(Stored data)
---
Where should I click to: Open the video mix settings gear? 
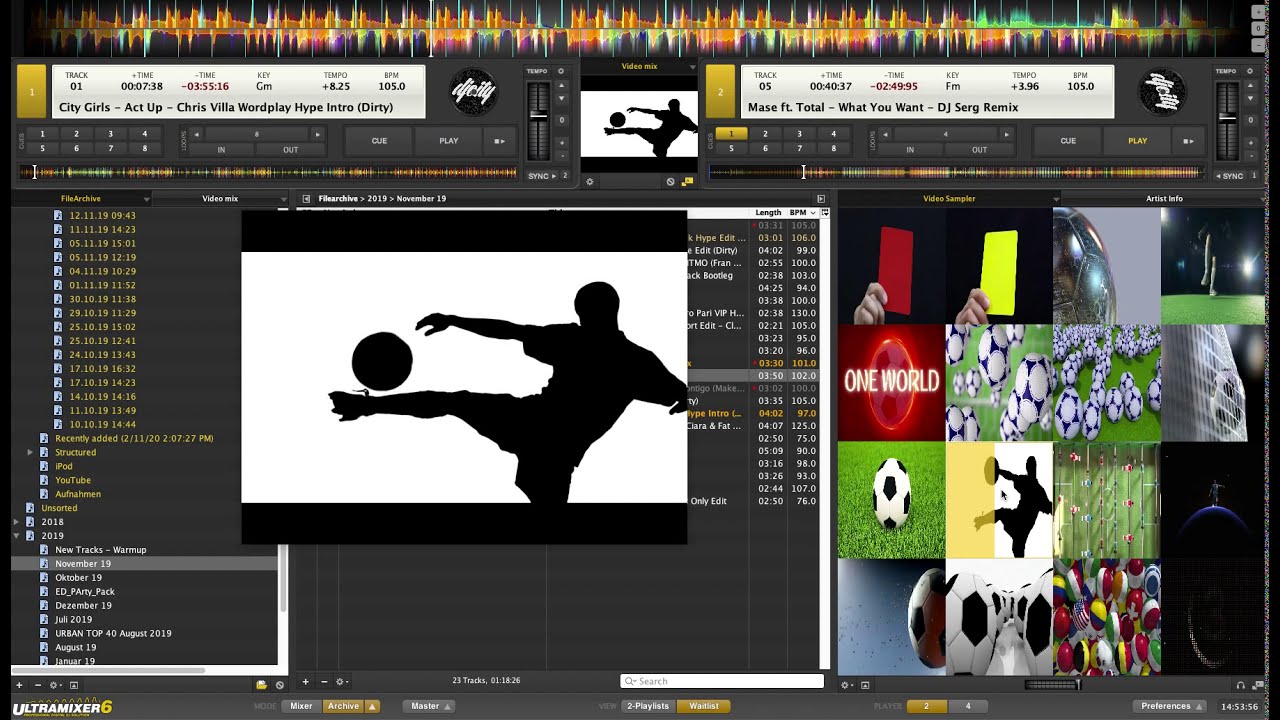coord(590,182)
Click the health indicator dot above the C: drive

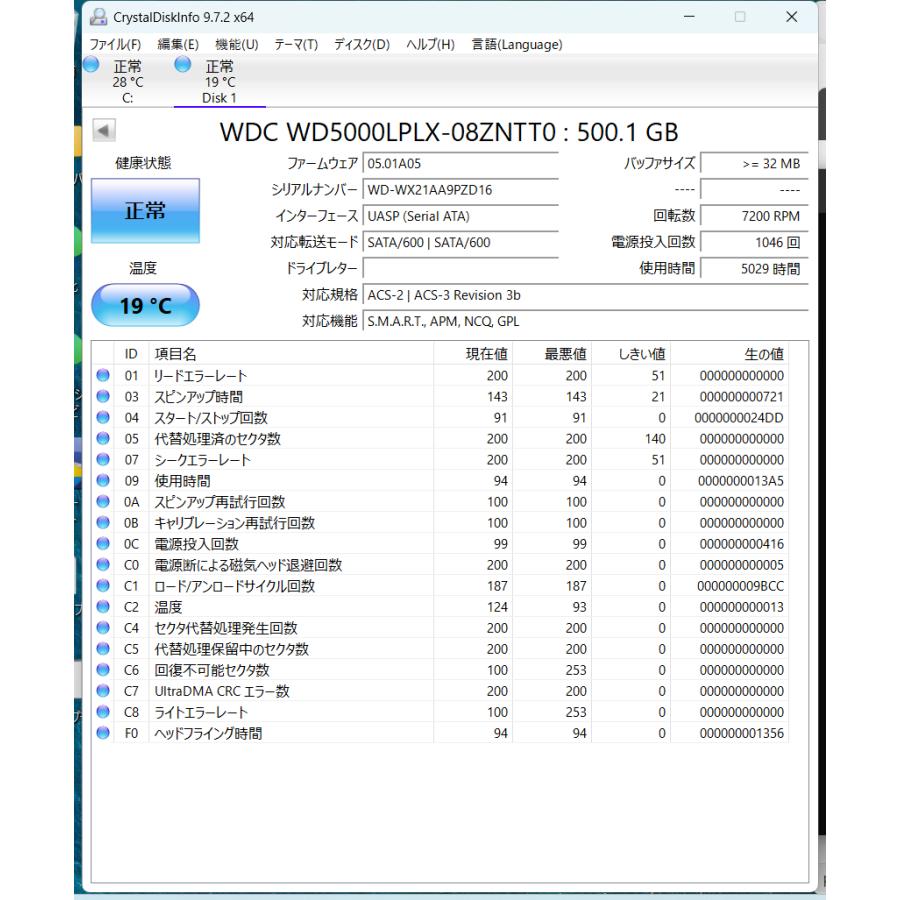point(91,66)
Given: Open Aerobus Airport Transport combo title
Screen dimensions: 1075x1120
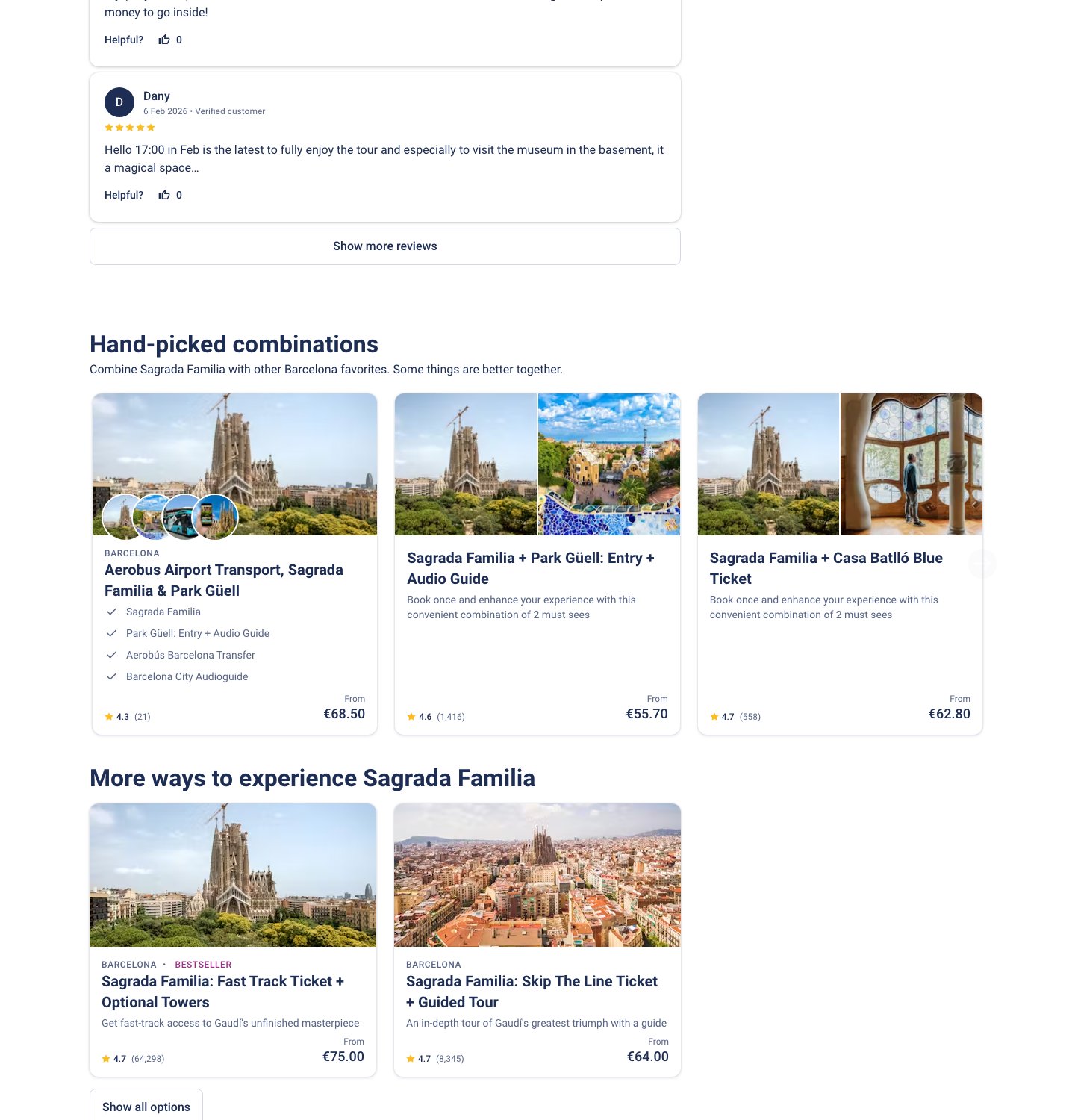Looking at the screenshot, I should (x=224, y=580).
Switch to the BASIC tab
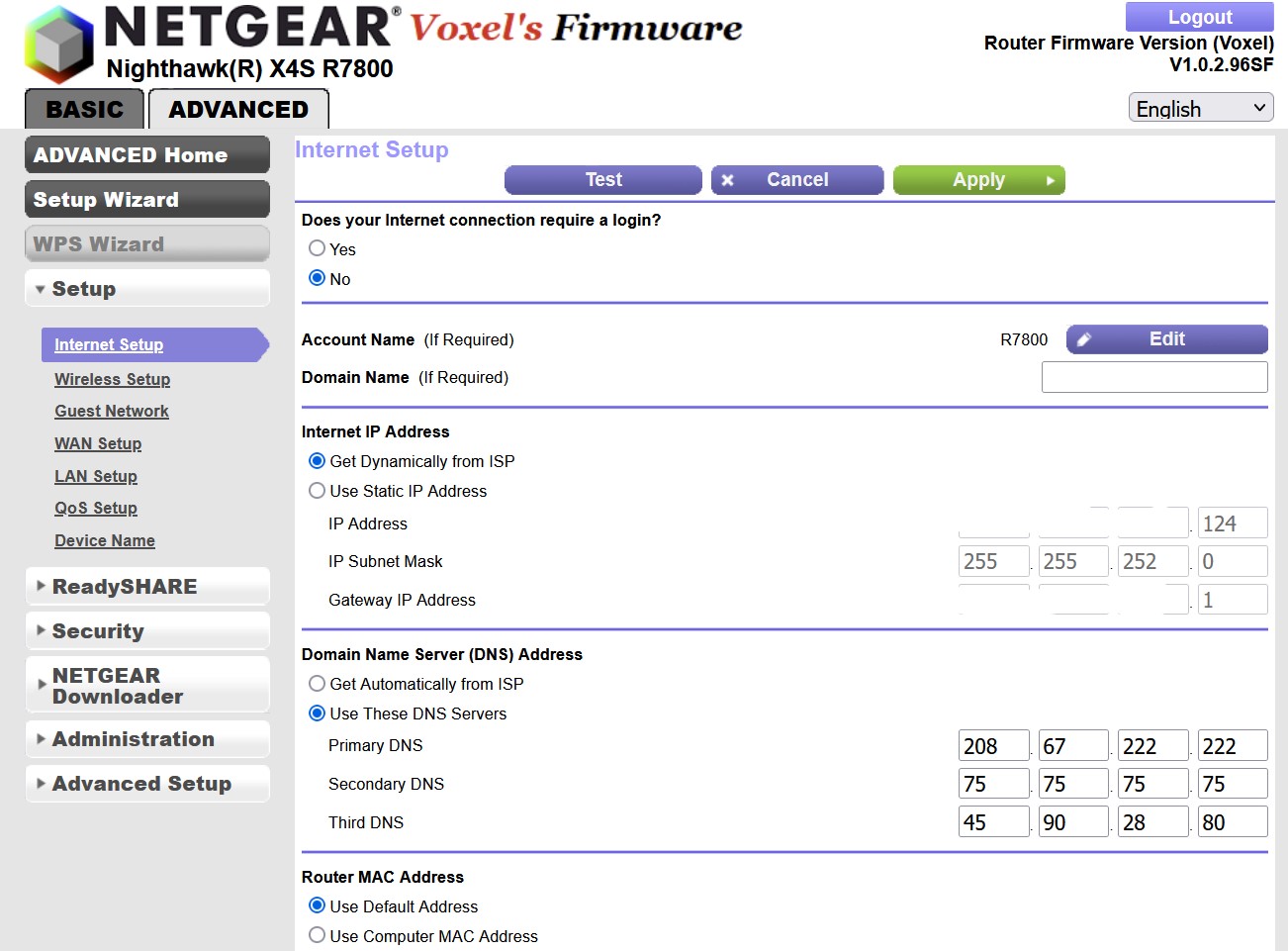The width and height of the screenshot is (1288, 951). point(85,109)
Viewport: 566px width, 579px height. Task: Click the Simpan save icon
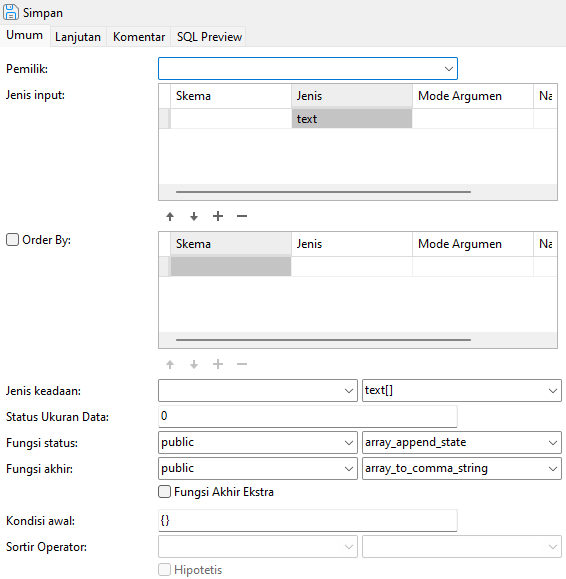point(10,12)
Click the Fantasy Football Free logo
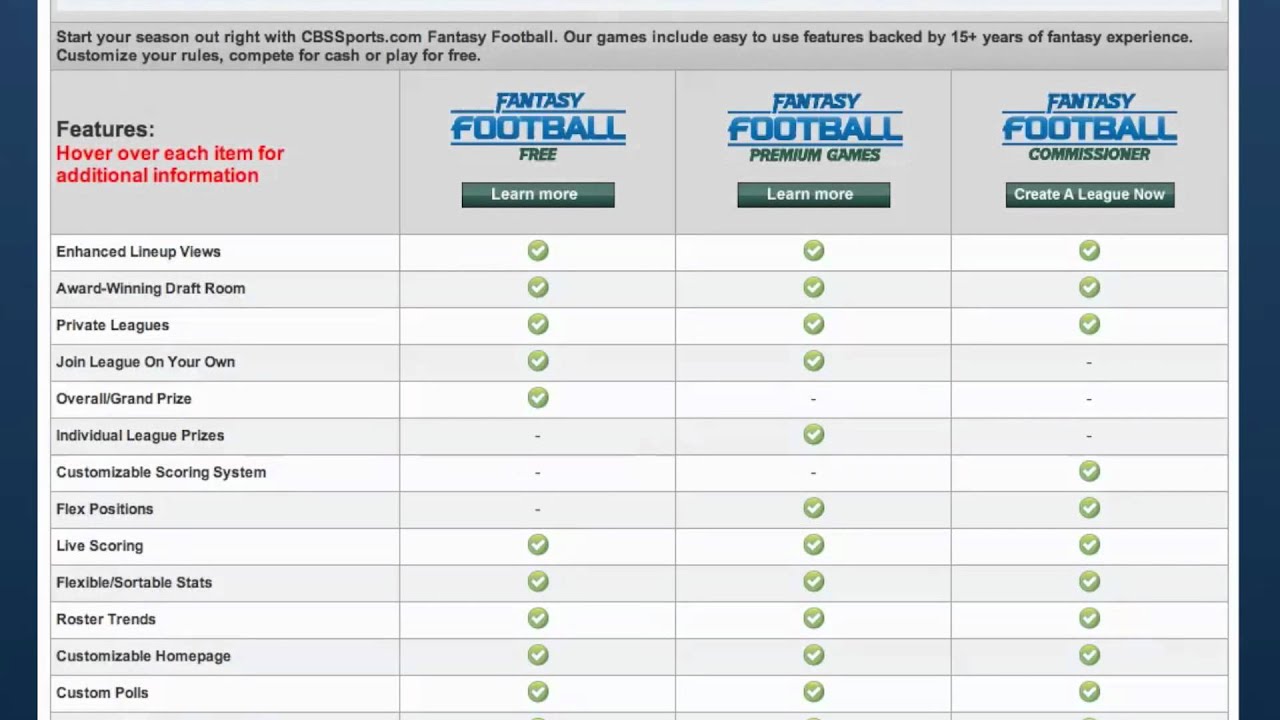 click(538, 127)
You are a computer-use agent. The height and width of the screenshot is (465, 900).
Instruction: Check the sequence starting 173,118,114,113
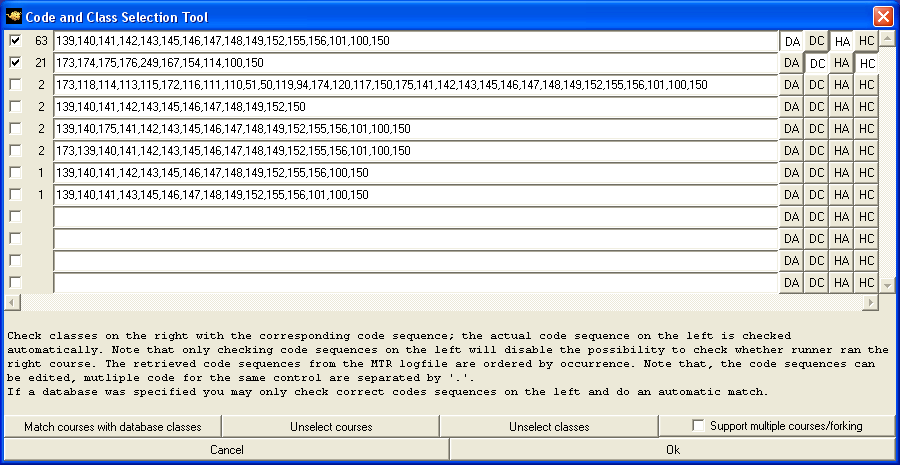(14, 85)
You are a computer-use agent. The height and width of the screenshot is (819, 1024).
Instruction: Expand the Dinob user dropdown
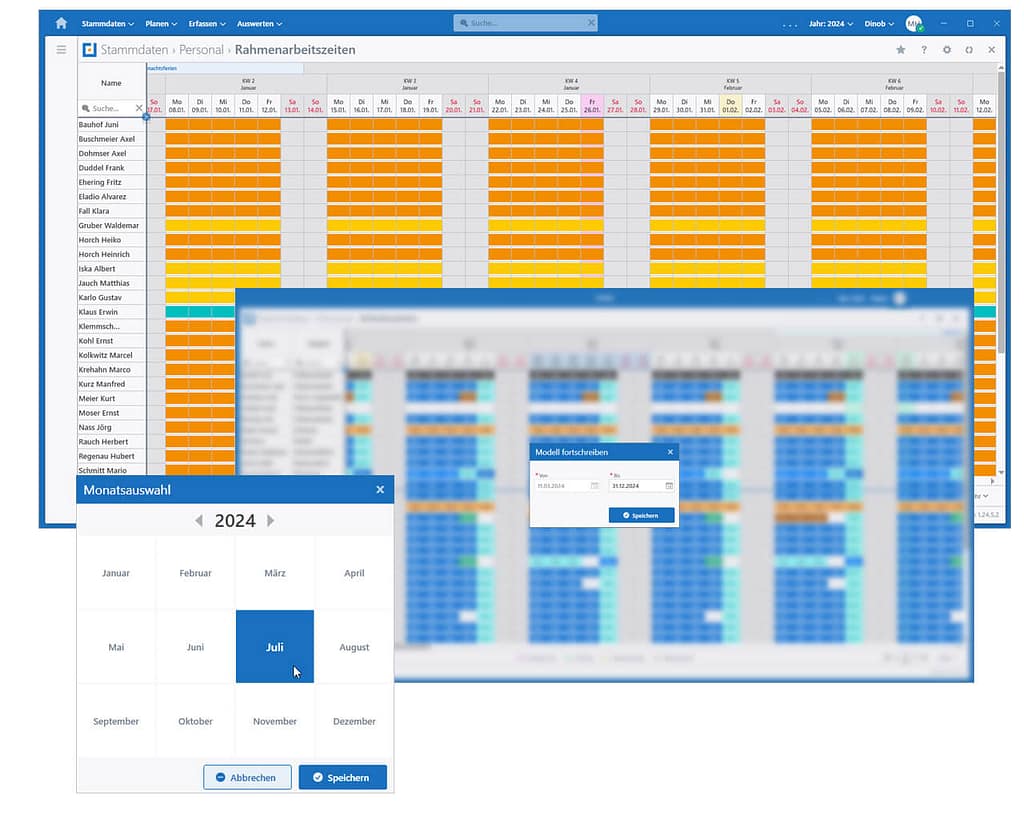point(878,23)
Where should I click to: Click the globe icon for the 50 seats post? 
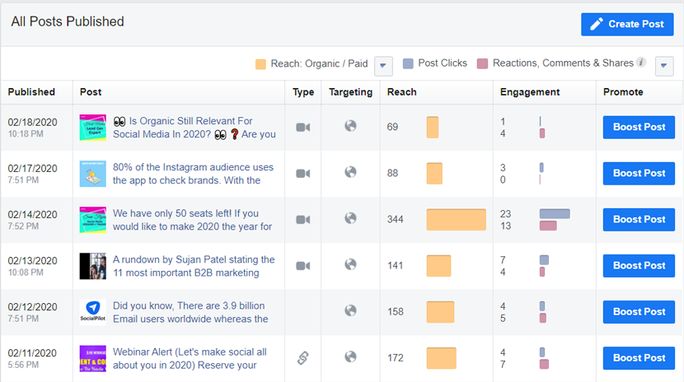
---
Give again, word for word, the line containing "Click the Fantasy Football Free logo" and every line after it to the end of the records; leave out the pictures.

Response box:
Click the Fantasy Football Free logo
 click(538, 127)
You are a computer-use agent. The height and width of the screenshot is (465, 900).
Instruction: Check the sequence starting 173,118,114,113
(14, 85)
You are a computer-use agent. The height and width of the screenshot is (819, 1024).
Instruction: Expand the Dinob user dropdown
point(878,23)
Where should I click to: Click the globe icon for the 50 seats post? 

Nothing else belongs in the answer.